Nerve poisons are colorless, odorless, tasteless liquids of low volatility. Antidotes are atropine sulfate and pralidoxime iodide.

organic    →   organski

1. Organic refers to any chemical compound based on carbon (C) with the exception of some of the simple compounds of carbon, such as carbon dioxide, which are frequently classified as inorganic compounds. Additional elements that are commonly found in organic compounds are hydrogen (H), nitrogen (N), oxygen (O), phosphorus (P) and sulfur (S).

2. Organic or organically-grown foods are grown or raised without synthetic fertilizers, pesticides, growth stimulators, or antibiotics and other drugs. Pests are controlled by cultivation techniques and the use of pesticides derived from natural sources and the use of natural fertilizers. In addition, organically grown foods must also be stored without the use of chemicals such as artificial additives and preservatives, and without food irradiation.

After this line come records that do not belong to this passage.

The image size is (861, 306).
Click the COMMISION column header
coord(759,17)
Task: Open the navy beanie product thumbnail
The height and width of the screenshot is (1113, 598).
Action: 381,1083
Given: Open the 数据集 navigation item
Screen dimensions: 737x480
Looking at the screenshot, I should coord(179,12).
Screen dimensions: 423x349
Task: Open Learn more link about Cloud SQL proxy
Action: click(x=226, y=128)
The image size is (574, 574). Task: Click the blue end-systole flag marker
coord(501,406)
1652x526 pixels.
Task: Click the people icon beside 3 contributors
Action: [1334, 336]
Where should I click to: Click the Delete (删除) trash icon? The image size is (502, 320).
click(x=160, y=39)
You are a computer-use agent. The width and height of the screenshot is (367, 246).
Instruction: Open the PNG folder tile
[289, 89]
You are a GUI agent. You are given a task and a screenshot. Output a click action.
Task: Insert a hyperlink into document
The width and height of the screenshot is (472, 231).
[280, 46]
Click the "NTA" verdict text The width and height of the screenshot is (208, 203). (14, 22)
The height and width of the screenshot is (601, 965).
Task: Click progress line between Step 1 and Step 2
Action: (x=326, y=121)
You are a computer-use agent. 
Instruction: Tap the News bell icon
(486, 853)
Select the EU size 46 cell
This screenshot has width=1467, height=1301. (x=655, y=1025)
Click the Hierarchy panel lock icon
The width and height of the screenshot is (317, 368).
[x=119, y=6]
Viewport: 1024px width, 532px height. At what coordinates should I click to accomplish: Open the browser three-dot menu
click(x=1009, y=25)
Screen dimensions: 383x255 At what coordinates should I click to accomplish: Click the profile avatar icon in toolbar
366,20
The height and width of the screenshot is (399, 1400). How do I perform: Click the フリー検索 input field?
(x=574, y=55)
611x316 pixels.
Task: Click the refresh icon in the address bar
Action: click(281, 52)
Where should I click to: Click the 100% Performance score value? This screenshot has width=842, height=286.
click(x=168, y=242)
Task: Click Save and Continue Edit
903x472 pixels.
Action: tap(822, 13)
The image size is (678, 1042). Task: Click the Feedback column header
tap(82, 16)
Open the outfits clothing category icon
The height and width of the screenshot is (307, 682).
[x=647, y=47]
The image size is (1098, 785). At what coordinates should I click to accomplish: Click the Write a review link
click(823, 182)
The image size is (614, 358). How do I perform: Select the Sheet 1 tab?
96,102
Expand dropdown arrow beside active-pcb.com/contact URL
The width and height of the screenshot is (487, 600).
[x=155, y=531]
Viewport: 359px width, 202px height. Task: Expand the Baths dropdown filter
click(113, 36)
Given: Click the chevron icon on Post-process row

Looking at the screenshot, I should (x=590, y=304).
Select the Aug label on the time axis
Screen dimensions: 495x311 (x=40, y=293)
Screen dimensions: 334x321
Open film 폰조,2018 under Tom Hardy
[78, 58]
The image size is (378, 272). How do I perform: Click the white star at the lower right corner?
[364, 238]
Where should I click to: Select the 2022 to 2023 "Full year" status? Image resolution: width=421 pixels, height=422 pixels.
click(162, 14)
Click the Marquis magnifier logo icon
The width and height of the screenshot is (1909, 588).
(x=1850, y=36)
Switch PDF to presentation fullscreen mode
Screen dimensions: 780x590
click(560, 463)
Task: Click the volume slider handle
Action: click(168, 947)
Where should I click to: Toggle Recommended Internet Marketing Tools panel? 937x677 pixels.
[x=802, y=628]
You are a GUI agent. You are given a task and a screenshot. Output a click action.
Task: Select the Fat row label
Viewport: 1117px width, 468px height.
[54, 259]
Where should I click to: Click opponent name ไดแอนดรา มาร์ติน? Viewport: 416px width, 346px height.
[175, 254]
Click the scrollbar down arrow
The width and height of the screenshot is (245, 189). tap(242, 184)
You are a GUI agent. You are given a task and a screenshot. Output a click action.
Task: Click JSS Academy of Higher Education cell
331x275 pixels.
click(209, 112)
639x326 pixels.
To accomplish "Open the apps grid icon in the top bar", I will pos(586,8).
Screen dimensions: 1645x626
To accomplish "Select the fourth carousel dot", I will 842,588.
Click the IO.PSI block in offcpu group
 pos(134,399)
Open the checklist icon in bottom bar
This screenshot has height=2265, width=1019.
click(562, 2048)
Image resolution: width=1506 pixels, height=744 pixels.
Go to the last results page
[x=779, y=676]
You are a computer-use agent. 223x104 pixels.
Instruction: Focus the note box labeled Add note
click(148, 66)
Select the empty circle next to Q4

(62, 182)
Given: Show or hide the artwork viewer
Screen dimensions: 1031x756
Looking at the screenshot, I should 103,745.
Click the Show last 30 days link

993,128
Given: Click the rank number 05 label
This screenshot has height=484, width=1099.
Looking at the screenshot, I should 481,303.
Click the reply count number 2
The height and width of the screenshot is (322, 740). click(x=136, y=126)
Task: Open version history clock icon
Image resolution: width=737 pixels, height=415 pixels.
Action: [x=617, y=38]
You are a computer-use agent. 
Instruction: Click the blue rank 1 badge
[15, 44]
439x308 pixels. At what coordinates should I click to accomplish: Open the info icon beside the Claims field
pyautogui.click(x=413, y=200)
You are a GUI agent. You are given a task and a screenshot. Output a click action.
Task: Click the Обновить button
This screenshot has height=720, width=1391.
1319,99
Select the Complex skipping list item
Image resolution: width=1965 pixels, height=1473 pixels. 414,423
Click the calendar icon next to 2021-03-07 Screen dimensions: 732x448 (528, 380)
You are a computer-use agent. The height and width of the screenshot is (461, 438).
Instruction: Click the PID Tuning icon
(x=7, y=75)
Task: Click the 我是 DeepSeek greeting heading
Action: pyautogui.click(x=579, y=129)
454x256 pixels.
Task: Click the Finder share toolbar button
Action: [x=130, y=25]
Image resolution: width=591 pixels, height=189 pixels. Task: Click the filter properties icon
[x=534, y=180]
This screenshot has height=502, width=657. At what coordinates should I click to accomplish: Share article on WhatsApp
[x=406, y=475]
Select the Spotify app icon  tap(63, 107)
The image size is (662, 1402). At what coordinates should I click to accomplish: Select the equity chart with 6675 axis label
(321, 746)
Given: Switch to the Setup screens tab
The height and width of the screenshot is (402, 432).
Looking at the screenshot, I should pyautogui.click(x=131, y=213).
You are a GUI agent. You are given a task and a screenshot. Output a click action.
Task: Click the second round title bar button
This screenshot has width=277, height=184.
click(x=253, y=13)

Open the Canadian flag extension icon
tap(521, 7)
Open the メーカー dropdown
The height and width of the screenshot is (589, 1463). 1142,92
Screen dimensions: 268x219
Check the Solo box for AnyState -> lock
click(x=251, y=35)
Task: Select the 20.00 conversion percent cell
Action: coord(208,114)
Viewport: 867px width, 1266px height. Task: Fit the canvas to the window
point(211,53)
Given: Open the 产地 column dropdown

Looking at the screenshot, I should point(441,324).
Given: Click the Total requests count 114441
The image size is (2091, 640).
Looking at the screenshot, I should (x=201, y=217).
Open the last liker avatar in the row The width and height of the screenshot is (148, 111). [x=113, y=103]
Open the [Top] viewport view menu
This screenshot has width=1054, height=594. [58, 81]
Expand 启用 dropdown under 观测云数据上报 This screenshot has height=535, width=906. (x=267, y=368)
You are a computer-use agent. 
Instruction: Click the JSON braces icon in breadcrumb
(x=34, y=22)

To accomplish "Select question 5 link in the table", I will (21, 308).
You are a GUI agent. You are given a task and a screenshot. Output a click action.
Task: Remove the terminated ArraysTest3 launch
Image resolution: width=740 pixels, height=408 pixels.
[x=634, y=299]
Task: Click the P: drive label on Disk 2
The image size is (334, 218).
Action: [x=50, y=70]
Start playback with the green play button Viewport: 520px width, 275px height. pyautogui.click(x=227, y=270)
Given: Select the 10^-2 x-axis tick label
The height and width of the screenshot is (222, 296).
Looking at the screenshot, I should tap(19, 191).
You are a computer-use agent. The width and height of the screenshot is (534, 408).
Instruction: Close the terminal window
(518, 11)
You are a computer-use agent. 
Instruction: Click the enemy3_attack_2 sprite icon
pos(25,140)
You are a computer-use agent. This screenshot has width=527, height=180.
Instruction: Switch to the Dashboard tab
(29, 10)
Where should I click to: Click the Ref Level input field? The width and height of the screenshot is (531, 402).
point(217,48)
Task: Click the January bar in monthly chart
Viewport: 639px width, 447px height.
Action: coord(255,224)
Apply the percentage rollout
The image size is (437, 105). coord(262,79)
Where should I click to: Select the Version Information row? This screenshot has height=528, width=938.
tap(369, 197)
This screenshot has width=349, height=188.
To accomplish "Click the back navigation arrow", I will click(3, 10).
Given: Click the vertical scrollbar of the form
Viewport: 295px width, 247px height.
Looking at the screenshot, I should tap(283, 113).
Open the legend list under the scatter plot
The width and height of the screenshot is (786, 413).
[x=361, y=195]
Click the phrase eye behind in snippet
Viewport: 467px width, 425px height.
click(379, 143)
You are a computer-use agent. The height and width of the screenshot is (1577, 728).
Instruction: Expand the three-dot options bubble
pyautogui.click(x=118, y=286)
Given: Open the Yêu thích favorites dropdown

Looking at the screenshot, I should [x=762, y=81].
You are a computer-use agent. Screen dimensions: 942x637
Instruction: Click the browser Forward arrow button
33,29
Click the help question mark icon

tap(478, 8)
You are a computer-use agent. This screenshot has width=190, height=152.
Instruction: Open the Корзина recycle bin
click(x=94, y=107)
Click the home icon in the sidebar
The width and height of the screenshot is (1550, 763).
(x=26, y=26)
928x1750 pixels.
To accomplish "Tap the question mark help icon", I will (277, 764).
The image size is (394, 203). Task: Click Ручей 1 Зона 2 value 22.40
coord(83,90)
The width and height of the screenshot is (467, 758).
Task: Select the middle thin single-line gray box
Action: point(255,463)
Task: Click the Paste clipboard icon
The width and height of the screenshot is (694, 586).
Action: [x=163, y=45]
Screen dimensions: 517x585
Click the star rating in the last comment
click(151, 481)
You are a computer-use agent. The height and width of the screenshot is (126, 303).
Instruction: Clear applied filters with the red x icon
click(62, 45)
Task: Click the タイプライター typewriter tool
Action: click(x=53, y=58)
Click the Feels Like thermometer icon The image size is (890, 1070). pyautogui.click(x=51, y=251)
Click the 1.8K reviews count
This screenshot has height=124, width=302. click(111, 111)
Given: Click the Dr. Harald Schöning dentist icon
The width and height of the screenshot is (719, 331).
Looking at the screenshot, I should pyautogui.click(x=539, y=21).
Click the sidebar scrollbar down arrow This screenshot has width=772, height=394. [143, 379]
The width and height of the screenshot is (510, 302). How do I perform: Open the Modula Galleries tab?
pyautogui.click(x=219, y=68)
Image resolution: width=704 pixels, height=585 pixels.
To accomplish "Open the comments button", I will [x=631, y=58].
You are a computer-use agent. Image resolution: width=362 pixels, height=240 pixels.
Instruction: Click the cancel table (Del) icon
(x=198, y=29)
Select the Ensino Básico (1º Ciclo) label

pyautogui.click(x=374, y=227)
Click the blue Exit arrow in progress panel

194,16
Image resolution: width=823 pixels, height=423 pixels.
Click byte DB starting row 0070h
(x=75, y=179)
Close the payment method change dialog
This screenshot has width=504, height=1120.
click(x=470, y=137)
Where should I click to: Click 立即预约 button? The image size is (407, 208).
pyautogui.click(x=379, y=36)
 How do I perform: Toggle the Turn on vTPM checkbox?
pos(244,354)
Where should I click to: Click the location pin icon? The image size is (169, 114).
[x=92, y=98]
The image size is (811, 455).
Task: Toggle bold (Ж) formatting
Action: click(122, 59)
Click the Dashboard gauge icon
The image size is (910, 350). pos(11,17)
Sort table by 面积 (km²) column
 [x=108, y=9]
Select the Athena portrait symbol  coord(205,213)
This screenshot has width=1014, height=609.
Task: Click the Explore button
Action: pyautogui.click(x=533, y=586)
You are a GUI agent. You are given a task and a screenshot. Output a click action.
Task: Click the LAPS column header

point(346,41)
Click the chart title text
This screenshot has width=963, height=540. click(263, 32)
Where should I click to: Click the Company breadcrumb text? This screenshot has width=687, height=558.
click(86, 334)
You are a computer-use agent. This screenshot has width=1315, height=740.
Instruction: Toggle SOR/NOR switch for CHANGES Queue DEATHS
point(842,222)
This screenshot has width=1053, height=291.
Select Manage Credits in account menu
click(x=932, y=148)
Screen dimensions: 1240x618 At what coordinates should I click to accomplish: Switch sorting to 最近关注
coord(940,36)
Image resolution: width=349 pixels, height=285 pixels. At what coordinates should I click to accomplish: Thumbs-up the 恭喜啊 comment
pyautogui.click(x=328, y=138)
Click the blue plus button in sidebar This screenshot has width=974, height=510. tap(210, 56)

polysaccharide    →   polisaharid

Polysaccharides are compounds consisting of a large number of simple sugars (monosaccharides) linked together by glycosidic bonds. When polysaccharides are composed of a single monosaccharide building block, they are termed homopolysaccharides. Heteropolysaccharides contain two or more different types of monosaccharide. Polysaccharides may have molecular weights of up to several million and are often highly branched. Since they have only the one free anomeric -OH group at the end of a very long chain, polysaccharides aren’t reducing sugars and don’t show noticeable mutarotation. The most common polysaccharides are cellulose, starch, and glycogen.